### What you should do
Swap each "Given" in the data below for "Instruction", and leave everything else unchanged.
━━━ Data supplied
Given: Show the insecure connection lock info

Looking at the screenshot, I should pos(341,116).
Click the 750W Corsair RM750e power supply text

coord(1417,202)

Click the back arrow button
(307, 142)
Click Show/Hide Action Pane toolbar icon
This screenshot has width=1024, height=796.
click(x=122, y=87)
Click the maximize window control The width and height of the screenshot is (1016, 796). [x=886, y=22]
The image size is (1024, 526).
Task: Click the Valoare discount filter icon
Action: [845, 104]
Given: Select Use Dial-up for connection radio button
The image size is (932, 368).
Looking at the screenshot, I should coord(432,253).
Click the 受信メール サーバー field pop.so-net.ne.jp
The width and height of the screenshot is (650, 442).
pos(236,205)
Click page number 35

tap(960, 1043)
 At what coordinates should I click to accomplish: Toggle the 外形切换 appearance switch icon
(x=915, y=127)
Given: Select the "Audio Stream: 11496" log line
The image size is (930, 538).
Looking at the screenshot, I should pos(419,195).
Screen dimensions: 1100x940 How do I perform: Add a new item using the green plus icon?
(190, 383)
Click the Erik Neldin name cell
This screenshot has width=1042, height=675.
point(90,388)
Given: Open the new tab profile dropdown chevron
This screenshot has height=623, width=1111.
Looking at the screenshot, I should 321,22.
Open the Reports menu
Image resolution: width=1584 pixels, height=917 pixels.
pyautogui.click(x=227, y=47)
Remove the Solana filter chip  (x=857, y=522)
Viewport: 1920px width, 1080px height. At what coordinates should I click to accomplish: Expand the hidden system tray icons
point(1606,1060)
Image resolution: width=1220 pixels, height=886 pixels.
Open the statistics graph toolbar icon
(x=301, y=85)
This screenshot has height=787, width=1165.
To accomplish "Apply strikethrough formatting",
━━━━━━
### Solution to the problem
Instruction: Show the insecure connection lock info

Looking at the screenshot, I should pos(341,116).
Click the 750W Corsair RM750e power supply text

coord(1417,202)

Click the back arrow button
(307, 142)
Click Show/Hide Action Pane toolbar icon
This screenshot has width=1024, height=796.
click(x=122, y=87)
Click the maximize window control The width and height of the screenshot is (1016, 796). [x=886, y=22]
The image size is (1024, 526).
Task: Click the Valoare discount filter icon
Action: [845, 104]
Instruction: Select Use Dial-up for connection radio button
The image size is (932, 368).
Looking at the screenshot, I should coord(432,253).
Click the 受信メール サーバー field pop.so-net.ne.jp
The width and height of the screenshot is (650, 442).
pos(236,205)
Click page number 35

tap(960, 1043)
 At what coordinates should I click to accomplish: Toggle the 外形切换 appearance switch icon
(x=915, y=127)
Instruction: Select the "Audio Stream: 11496" log line
The image size is (930, 538).
Looking at the screenshot, I should pos(419,195).
Screen dimensions: 1100x940 How do I perform: Add a new item using the green plus icon?
(190, 383)
Click the Erik Neldin name cell
This screenshot has width=1042, height=675.
point(90,388)
Instruction: Open the new tab profile dropdown chevron
This screenshot has height=623, width=1111.
Looking at the screenshot, I should 321,22.
Open the Reports menu
Image resolution: width=1584 pixels, height=917 pixels.
pyautogui.click(x=227, y=47)
Remove the Solana filter chip  (x=857, y=522)
Viewport: 1920px width, 1080px height. At what coordinates should I click to accomplish: Expand the hidden system tray icons
point(1606,1060)
Image resolution: width=1220 pixels, height=886 pixels.
Open the statistics graph toolbar icon
(x=301, y=85)
This screenshot has height=787, width=1165.
To accomplish "Apply strikethrough formatting",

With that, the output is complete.